Some new elements in the Game Festival demo of Floppy Knights are the enemy spawner devices. At least, I don’t recall them being in the earlier demo. These essentially summon a new foe to the fray at the end of each enemy turn. You can’t destroy these devices, much to my dismay, but you can ‘plug’ them by placing a unit on top, which stops the spawning. Also new are the adorably squishy slime monsters, in all their jiggly glory. The green ones are up close and personal attackers, while the blue ones hit you with ranged shots. Another tremendous convenience is how you can left click on any foe to see their move / attack range, and right click to see their stats and attributes. I love ease of access to that sort of information, and find it can make or break a strategy game. You can also click and slide the map around, which is handy. My only complaint there is that if you try this on a blackened part of the map, nothing will happen. Also, I sincerely hope Rose City Games finds a way to add a skip dialogue button, at least after you’ve seen a scene once. There’s a lot of talking that happens, and when you’re going after optional mission objectives, it can be annoying to be forced to rapidly click through it.
Now, so far everything I’ve talked about is from the Game Festival demo of Floppy Knights. But since Rose City Games was kind enough to let me access the other build, now I’ll spend some time talking about that. This build let me access a volcanic section of the game, and it’s no joke. I got my butt handed to me on the first mission, but with some sound strategizing I managed to find success. It also introduced the charmingly cowardly character, Bernard. I’m not sure if he’s a troll or what, but he’s way too scared for someone so large and spiky.

(EXERCISE OBJECTIVE): Please write out the part of the Floppy Knights preview from "Now, so far" up to and including "large and spiky.". The lines that come next are separate material.

(RECORDED INFORMATION):
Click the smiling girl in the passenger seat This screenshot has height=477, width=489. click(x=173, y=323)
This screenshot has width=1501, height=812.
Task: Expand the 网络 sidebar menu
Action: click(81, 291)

(ANSWER FOR THIS EXERCISE):
Now, so far everything I’ve talked about is from the Game Festival demo of Floppy Knights. But since Rose City Games was kind enough to let me access the other build, now I’ll spend some time talking about that. This build let me access a volcanic section of the game, and it’s no joke. I got my butt handed to me on the first mission, but with some sound strategizing I managed to find success. It also introduced the charmingly cowardly character, Bernard. I’m not sure if he’s a troll or what, but he’s way too scared for someone so large and spiky.